Would make an excellent OIA piece. The delays they request in all cases they 'manage'.....given this is all 'outsourced' and of course, the costs to the ratepayers of the legal and 'expert' fees we ratepayers are paying out.
Then, their 'batting average', i.e. the costs expended for the proven savings to ratepayers.
I'm reliably informed that it is 4:1, against. No private organisation would countenance that profligacy.
At the same time, not a single incompetent inspector has been fired for the harm done.
Wonder if there are any cooked hams in circulation?
I predict that ACC executives wont give a toss about this latest judges comments as they consider themselves immune and above everyone. This type of issue is certainly not new and was endemic also in many previous councils including North Shore City. I wonder who is acting for ACC in this particular case? Until public servants can be fired or perhaps even locked up for their incompetence, then anything less will just allow them to continue shedding expensive crocodile tears.

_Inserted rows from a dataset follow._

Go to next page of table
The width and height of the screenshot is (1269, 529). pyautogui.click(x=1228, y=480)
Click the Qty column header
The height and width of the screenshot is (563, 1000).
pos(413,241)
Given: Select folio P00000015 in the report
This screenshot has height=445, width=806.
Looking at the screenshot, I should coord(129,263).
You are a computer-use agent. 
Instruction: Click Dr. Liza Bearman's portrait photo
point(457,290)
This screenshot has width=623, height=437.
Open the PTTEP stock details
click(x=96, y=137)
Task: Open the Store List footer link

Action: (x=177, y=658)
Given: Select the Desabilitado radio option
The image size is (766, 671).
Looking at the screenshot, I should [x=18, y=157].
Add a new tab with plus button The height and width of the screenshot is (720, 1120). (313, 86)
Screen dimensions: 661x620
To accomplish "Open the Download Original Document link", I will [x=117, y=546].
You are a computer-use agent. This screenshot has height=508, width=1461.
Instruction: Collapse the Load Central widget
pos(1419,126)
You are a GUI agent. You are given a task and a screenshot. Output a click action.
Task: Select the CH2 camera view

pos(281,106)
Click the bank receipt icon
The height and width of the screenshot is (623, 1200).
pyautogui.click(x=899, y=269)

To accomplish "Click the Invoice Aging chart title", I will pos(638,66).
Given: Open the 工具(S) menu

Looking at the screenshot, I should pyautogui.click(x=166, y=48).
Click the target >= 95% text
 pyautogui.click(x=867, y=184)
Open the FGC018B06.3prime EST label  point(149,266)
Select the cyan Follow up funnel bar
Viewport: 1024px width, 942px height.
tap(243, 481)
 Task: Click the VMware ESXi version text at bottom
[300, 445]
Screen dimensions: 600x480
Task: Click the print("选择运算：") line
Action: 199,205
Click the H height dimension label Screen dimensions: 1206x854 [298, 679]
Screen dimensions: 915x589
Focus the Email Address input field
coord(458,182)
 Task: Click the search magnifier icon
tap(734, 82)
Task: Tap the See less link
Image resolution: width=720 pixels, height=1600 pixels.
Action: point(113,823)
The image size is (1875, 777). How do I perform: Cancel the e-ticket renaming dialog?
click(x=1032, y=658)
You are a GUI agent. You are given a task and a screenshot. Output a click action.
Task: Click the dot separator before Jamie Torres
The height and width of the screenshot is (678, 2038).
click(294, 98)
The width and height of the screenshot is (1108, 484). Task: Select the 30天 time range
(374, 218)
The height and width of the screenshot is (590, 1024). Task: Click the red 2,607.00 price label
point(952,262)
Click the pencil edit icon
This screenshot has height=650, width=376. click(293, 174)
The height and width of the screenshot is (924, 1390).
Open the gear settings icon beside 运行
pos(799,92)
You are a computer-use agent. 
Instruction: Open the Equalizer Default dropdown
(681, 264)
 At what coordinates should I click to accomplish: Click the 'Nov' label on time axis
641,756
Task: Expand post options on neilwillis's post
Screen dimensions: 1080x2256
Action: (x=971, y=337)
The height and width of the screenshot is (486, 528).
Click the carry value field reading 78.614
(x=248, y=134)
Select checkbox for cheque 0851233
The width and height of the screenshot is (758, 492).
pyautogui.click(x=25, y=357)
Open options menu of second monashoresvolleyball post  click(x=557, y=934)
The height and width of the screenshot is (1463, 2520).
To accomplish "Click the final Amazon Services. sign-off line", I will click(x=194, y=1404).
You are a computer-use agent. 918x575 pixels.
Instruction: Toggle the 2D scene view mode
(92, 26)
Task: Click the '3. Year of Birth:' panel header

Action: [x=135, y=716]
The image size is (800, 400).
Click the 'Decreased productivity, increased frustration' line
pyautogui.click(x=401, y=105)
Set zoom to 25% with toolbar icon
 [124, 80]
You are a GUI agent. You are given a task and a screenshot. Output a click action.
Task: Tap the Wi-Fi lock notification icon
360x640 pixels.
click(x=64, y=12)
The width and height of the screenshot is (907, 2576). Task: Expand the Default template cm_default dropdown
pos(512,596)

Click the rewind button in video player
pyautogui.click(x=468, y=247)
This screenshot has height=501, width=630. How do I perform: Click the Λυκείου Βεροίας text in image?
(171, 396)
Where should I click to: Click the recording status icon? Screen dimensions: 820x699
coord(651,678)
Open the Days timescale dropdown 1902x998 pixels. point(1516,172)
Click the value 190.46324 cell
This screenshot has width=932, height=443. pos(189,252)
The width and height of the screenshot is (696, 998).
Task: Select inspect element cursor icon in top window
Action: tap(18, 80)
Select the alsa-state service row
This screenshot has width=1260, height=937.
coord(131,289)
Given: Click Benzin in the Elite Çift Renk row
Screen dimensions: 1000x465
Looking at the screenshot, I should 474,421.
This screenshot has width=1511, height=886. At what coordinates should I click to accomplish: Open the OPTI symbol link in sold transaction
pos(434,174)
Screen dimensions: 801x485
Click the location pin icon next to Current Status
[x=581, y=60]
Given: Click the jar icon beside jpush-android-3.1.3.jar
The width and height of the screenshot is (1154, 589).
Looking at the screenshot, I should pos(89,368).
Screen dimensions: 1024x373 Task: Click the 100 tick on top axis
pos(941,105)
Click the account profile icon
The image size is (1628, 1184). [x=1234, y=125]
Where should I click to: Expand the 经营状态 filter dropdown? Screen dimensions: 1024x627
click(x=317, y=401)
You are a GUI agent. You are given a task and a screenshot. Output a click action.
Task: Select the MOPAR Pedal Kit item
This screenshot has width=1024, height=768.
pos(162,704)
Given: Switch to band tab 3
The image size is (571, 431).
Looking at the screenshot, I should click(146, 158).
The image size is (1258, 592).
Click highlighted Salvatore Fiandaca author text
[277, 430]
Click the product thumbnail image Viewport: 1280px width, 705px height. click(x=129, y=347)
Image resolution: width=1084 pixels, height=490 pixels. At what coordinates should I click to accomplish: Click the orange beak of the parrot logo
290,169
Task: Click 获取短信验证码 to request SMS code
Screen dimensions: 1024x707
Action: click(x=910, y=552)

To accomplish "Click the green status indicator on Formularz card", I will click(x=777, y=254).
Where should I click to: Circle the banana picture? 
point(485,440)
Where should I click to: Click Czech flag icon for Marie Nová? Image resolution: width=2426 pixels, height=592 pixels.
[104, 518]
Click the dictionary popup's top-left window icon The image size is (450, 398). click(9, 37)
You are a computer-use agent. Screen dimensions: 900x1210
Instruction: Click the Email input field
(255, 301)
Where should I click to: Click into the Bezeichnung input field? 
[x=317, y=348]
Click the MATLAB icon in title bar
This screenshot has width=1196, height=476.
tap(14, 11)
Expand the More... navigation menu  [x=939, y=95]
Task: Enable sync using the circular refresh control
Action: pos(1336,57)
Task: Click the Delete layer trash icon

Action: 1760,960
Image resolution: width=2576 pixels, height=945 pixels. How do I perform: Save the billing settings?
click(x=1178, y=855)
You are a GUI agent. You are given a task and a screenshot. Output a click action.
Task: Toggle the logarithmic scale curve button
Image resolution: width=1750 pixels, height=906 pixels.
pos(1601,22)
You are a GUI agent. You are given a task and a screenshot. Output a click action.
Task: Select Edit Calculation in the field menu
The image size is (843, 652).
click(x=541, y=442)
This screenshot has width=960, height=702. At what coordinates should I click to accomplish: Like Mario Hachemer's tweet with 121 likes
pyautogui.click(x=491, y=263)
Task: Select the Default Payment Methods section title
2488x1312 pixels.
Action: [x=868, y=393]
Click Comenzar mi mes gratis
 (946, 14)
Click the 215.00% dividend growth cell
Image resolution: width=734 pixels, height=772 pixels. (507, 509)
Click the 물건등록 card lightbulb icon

I have no doubt that central government and the Productivity Commission will be reading about these delay tactics as just another item needing fixing in local government. Immunity of council officers can be disregarded in a reorganisation of local government processes by central government.
The Council is a corrupt mononoly run by little people with power problems. I recently had to apply for Resource Consent for a fence that was turned down despite most of the properties in the street being non-compliant already. The commissioner even visited the property (dont they have better things to do) and then I was charged 22.25 hours at a minimum rate of $141 per hour to review this. It was also for some other small requests but total overkill. The total compliance costs for a $45k job will be over $10k. They charged themselves out at $141 per hour for scanning the paperwork. They are stopping progress and out of touch with reality.